◆ DATA RECORDS:
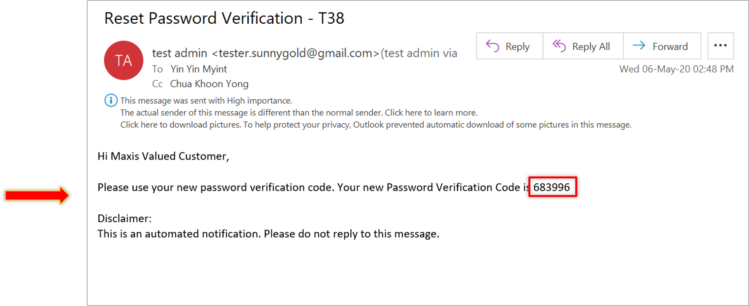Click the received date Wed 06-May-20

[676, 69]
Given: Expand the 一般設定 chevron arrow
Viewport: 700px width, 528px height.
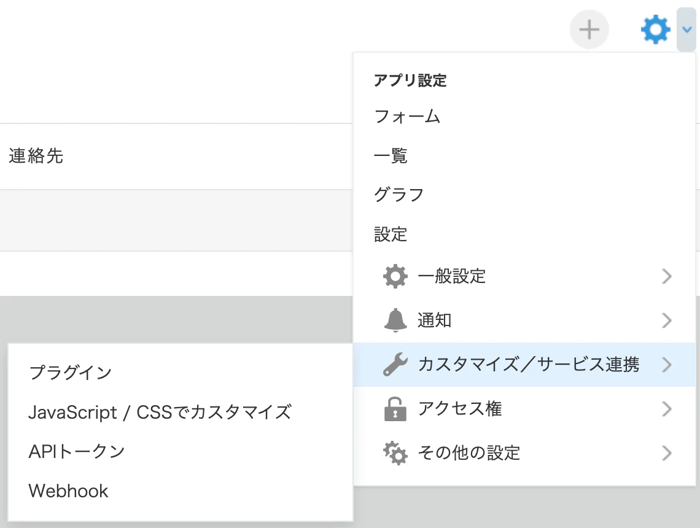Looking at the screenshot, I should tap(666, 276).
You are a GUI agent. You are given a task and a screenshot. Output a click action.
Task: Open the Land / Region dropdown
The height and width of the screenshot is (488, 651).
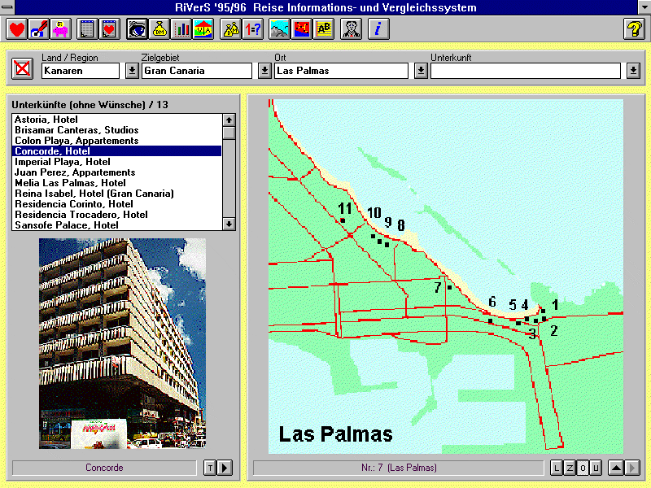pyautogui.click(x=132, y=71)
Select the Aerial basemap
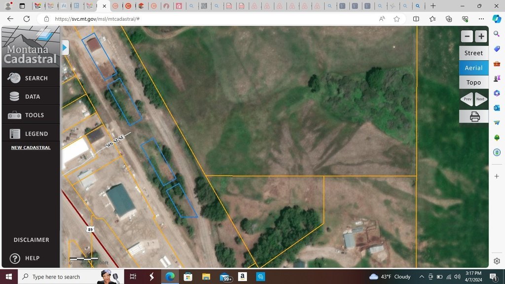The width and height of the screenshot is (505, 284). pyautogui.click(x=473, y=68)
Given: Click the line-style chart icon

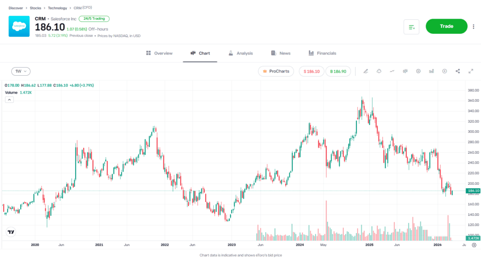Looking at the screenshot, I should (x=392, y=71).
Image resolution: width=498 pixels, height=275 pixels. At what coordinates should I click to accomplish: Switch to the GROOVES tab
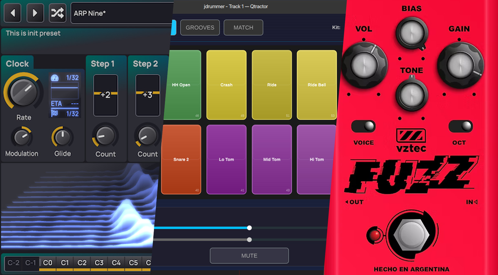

◆ EXERCISE BRIEF:
Beginning at the line with "Given: Click the line-style chart icon", reproduce each line exactly through the last line of the records above, with pictures left out.

◆ RESULT OF THIS TASK:
Given: Click the line-style chart icon

Looking at the screenshot, I should (x=392, y=71).
Image resolution: width=498 pixels, height=275 pixels. At what coordinates should I click to accomplish: Switch to the GROOVES tab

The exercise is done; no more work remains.